BernsteinSym  10日の正午前のルルルンルン
 誤解してはいけない。

 ルルルンルンというのは心躍るような気持ちを表しているのでは決してない。
 ガラホのメール着信音がそんなようなものというわけだ。

 前日の昼過ぎ、当支社の某氏が「どーもおなかの調子が悪い」と言って、近くの病院に行った。

 しばらくしてから戻って来て「風邪だと言われた。インフルエンザではなかった」と言っていた。おなかに風邪の菌が入ったということだろうか?

 私は「明日は無理しないで休んだらいいよ」とアドバイスした。もちろん彼の身を案じてのことだ。が、それ以上にわが身を、そして他の社員のことを案じてのことだ。だって、風邪をうつされたら困るではないか!

 翌日の朝。
 1回目のルルルンルンが鳴った。
 彼からのメールだった。今日1日休ませてもらい、病院にももう一度行ってみるという。
 もちろん私は「お大事に!」と返信した。

 そして『小見出し』に書いた2回目のルルルンルンが鳴り、しかも震えたのだった。ガラホが。

  くしゃみ3回ルル……じゃなくフル?
 そのメールの内容は目を覆いたくなるようなものだった ↓。

 インフルエンザでした

 なんでも、前夜から高い熱が出ていたという。「連休明けから出勤する」と書かれていた。5月の連休のことではない。今日が中日(なかび)である、この連休のことである。

 私は「会社の決めにしたがってください」と返した。
 彼は医者から5日間は出勤しないように言われたそうだが、会社の規定は“熱が下がってから(原則として)2日間は出てこないこと”ということになっているからだ。

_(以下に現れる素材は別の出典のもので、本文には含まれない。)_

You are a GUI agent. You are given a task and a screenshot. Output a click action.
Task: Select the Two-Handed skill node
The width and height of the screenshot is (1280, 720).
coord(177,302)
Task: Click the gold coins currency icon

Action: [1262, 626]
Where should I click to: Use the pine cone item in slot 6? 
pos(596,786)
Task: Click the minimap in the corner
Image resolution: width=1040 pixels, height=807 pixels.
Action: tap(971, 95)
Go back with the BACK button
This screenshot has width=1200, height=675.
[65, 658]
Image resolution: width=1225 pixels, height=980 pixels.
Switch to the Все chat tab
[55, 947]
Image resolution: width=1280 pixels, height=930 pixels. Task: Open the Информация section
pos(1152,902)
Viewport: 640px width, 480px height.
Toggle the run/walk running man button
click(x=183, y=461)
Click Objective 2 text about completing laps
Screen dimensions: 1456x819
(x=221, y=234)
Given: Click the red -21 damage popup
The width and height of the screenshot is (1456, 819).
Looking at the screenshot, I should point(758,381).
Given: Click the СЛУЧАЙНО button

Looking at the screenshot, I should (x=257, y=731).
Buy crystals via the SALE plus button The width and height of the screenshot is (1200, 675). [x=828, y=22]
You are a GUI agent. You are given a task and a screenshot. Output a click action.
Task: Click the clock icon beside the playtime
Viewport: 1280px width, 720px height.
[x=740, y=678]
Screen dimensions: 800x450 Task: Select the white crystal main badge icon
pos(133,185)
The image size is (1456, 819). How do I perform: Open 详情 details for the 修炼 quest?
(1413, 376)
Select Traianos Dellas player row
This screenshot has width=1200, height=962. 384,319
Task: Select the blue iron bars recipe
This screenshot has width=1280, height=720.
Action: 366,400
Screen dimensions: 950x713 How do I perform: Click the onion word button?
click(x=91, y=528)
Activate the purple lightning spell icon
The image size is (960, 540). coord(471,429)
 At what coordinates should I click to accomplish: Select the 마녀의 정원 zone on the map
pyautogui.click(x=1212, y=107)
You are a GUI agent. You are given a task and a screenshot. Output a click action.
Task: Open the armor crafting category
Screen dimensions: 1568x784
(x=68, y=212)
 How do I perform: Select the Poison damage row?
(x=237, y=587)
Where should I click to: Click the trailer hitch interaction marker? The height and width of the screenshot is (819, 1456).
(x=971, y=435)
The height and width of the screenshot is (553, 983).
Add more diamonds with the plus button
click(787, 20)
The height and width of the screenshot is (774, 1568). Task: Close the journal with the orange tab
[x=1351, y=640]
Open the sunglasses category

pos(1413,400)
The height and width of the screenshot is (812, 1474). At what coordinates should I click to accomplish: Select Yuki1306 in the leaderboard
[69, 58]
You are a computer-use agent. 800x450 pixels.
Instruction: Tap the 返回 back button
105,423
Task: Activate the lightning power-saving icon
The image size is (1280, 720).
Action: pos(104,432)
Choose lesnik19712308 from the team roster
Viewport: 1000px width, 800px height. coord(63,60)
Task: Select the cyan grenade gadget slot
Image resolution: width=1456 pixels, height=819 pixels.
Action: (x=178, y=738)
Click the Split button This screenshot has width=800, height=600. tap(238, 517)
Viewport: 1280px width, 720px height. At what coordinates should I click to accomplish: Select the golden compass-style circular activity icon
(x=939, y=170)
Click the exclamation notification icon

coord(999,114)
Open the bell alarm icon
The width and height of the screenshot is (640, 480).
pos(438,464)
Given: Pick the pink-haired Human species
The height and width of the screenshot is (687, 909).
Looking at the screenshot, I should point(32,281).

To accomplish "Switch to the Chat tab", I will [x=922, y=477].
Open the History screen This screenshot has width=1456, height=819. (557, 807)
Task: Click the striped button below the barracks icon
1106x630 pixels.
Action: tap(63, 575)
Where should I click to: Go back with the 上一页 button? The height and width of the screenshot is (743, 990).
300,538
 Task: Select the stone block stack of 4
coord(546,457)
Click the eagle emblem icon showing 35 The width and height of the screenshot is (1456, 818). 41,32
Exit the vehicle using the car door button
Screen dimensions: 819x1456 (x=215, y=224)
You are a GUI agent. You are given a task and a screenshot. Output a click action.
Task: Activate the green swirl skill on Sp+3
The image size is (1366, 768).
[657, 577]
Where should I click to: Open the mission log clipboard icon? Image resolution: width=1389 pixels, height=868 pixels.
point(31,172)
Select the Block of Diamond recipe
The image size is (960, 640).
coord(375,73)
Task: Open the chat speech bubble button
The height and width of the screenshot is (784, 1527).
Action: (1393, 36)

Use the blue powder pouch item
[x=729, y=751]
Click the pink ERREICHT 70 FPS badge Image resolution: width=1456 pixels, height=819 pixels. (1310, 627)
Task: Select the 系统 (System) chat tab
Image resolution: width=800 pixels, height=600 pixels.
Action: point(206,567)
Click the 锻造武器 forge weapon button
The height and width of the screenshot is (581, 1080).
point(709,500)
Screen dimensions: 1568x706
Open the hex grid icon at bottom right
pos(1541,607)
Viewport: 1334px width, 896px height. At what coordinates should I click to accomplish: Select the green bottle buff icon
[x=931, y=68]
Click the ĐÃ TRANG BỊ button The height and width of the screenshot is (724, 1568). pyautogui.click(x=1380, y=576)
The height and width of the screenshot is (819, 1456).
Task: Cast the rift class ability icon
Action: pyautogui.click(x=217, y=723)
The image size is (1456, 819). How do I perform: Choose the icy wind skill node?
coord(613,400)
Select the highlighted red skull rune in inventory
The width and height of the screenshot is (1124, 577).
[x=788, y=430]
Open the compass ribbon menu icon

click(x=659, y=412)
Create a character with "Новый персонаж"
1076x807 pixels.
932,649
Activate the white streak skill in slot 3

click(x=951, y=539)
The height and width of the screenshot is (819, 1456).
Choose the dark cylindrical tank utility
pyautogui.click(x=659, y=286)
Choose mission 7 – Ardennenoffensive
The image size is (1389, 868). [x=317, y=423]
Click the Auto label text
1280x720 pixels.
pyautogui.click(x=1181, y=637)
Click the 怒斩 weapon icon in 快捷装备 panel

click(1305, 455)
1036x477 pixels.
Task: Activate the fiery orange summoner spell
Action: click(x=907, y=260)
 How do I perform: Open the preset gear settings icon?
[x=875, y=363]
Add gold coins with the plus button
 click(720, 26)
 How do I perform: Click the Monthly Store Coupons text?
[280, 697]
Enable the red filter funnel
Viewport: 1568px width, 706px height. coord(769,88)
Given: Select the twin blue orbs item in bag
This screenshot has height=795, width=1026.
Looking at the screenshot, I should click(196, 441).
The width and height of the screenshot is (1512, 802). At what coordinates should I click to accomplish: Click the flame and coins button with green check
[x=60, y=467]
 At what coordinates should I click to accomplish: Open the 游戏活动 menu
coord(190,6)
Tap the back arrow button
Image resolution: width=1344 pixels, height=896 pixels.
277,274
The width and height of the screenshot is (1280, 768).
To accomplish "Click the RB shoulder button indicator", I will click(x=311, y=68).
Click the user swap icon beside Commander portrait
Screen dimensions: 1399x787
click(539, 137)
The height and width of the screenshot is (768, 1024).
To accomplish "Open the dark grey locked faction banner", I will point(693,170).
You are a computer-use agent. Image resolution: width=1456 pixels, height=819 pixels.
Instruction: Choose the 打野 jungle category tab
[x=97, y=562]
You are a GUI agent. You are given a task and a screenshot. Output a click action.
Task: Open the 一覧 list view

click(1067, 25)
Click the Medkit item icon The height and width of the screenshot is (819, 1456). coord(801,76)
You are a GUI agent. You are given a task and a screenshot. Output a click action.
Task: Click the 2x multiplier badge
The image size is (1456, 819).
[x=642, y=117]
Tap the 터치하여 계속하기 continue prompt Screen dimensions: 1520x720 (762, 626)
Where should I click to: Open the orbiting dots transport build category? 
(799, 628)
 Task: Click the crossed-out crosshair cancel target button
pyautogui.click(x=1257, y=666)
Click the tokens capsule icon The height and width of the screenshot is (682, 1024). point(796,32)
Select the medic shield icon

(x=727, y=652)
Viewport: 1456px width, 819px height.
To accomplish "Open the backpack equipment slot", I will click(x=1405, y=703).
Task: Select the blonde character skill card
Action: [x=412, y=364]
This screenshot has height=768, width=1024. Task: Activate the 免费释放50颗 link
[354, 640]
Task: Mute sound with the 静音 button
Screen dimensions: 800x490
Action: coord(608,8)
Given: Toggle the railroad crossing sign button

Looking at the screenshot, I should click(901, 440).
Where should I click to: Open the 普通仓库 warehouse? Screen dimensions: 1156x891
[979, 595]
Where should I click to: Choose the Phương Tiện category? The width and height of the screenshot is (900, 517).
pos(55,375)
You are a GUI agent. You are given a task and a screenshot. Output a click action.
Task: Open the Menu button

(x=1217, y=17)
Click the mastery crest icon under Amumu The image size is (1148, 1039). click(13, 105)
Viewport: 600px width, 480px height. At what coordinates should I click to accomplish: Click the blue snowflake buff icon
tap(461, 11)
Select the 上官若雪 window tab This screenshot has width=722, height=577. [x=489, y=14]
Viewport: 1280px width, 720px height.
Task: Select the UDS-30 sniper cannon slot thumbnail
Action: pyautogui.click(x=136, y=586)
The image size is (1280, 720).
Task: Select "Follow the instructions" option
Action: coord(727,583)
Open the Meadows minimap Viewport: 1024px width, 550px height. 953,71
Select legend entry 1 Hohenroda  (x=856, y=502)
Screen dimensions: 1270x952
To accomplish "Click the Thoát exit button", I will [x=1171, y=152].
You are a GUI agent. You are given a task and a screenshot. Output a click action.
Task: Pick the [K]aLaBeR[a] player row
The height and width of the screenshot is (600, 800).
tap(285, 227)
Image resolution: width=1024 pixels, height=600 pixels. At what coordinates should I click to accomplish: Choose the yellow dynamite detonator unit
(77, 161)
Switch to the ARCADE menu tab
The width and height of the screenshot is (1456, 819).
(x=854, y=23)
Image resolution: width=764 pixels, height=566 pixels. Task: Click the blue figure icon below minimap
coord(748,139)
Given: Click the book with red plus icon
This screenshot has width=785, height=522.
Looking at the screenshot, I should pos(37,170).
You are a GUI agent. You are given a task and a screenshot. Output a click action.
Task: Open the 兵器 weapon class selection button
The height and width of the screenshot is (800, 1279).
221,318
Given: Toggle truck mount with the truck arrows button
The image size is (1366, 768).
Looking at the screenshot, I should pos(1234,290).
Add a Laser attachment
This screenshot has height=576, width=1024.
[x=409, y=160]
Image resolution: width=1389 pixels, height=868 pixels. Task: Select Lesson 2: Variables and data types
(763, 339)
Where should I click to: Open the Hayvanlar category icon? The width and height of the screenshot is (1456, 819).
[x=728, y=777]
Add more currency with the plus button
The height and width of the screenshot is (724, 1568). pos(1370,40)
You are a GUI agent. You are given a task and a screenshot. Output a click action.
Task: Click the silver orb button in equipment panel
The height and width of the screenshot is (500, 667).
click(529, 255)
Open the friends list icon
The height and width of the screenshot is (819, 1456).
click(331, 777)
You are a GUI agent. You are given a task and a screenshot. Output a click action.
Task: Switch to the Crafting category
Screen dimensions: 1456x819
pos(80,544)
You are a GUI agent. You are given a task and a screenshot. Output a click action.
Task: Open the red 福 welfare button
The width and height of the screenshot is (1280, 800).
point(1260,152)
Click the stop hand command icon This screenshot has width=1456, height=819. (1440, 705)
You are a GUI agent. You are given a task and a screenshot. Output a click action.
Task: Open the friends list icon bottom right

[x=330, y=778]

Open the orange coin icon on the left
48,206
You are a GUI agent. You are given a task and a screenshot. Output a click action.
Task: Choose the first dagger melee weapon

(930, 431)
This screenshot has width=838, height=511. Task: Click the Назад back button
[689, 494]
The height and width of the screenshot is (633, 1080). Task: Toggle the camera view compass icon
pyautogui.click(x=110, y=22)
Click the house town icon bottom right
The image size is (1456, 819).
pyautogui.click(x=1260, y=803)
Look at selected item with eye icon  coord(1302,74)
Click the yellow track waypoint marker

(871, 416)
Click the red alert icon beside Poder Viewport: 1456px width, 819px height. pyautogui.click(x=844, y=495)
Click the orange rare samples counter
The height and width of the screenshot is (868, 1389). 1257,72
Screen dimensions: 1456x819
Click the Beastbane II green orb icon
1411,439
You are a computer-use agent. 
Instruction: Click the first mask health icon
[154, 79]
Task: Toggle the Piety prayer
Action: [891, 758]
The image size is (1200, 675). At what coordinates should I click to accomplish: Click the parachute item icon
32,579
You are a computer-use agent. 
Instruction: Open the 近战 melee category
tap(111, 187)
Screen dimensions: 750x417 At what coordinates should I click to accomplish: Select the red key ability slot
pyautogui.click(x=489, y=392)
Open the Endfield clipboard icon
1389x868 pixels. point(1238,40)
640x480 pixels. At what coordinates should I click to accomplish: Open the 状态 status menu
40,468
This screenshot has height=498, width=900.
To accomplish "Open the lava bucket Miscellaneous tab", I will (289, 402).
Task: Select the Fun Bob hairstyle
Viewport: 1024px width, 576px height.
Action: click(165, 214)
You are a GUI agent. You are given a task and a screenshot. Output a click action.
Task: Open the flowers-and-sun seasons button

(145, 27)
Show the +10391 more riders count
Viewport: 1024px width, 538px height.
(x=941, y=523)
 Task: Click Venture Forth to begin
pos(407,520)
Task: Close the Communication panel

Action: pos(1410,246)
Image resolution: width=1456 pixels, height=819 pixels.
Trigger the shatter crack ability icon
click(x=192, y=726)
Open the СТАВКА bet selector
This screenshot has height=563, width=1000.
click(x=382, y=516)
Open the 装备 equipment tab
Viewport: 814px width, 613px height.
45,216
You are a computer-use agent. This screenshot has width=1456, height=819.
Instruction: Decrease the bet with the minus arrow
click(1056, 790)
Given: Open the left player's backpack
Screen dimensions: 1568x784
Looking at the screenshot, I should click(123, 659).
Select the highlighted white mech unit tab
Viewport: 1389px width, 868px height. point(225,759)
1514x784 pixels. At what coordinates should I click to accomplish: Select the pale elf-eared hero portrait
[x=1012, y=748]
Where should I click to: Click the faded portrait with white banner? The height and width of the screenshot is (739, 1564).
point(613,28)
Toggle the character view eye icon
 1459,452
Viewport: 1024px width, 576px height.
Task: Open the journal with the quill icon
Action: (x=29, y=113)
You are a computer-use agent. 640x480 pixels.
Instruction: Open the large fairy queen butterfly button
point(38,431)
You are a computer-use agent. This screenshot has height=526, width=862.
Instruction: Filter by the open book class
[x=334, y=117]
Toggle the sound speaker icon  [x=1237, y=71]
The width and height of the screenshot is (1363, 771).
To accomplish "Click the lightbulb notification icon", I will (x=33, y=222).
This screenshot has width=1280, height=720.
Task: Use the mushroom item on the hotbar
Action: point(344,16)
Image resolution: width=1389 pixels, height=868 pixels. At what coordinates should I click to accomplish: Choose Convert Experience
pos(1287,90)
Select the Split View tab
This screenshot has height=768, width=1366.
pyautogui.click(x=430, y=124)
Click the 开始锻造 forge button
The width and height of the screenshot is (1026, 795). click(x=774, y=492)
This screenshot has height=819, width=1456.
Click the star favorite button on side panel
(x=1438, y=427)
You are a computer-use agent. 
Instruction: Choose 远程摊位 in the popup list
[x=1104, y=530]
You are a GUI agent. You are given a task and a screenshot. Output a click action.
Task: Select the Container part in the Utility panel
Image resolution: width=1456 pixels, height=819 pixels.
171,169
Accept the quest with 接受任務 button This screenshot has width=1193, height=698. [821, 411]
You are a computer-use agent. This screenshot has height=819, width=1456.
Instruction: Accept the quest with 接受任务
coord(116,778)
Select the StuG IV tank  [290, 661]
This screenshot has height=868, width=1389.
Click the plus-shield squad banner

 そのメールを送ったあと、なぜか連発してくしゃみが出た。

 まずい!

 予防接種をしているとはいえ、絶対に罹らないという保証などない。
 彼とは年明けの業務が始まった7日以降、けっこう行動を共にしていた。私の感染リスクは全然低くない。
 
 インフルエンザの潜伏期間は1~2日だというから、彼は発症した9日の2日前の7日には隠し持っていたことになる。周囲にうつす恐れがあるのは発症する1日前らしいので、8日から危険状態だったことになる(なお、発症後は5~7日ごろまでうつすリスクがある)。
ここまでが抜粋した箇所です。